Searchers, who had estimated as many as six deaths in the crash and subsequent fire, now believe they have found all the victims, said East Haven Mayor Joe Maturo.
"Everyone has now been accounted for," a visibly shaken Maturo told a press conference on Saturday. "Right now our thoughts are with the families of the deceased and our efforts are to ensure the safety and well-being of the neighborhood by taking down the two houses impacted by the crash."
The deceased pilot, Bill Henningsgaard, and his son Maxwell had been on a trip to visit colleges when the plane crashed at midday on Friday, according to a Bellevue, Washington nonprofit organization where he had served as executive director.
"The loss of Bill and Max is tragic," the organization, Eastside Pathways, said.
The two victims whose identities have not yet been disclosed were children, East Haven town officials said. But neighbors interviewed near the crash site said on Friday that the victims were aged 1 and 13.
The four victims' bodies have been taken to the office of the state medical examiner, which expects to disclose their names at a 5 p.m. ET (2100 GMT) press conference, Maturo said.
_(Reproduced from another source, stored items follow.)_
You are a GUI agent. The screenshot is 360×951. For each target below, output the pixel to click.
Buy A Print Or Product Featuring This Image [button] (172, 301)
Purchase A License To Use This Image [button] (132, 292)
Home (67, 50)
The National Transportation Safety Board also plans to provide an update on its investigation at that time, he added.
The twin-engine propeller plane had taken off from Teterboro airport in New Jersey on Friday morning and had been attempting to land at Tweed New Haven Airport, about 40 miles (67 km) south of Hartford, in rainy weather when it crashed.
East Haven is a town of about 30,000 people located near the Long Island Sound, about 85 miles (137 km) northeast of New York City.
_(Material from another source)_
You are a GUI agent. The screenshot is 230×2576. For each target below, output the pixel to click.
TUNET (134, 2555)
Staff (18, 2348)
Two bodies had been recovered from the site on Friday and two additional bodies were recovered overnight, East Haven Fire Department Assistant Chief Chuck Licata said on Saturday.
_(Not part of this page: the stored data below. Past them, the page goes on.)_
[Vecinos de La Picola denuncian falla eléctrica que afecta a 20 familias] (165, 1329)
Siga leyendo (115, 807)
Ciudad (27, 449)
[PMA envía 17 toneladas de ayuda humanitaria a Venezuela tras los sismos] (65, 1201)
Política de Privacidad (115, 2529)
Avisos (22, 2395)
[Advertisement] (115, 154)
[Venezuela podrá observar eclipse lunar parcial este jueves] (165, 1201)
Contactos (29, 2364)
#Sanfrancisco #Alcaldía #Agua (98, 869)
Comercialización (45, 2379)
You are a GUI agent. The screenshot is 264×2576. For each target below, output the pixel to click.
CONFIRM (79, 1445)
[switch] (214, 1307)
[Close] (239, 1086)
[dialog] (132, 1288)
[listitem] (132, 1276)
"We were able to pull four bodies from the plane and one of the homes," Licata said.
A Microsoft spokesman confirmed that Henningsgaard was a former employee of the company.
The pilot's brother, Blair Henningsgaard, described Bill Henningsgaard as a careful pilot who had taken up flying after retiring from Microsoft.
"This is the third plane he's owned," Henningsgaard told Connecticut's WTNH television. He added that his brother had crashed once before, in 2009, when the fuel system on his plane malfunctioned.
That hadn't deterred him from returning to the cockpit, Henningsgaard said. "He believed that there wasn't anything that he couldn't figure out and accomplish if he put his mind to it."
Maturo praised former teacher David Esposito, who lived nearby the crash site, for running into one of the houses and searching for the children following the crash.
"People like Mr. Esposito are the true heroes," Maturo said.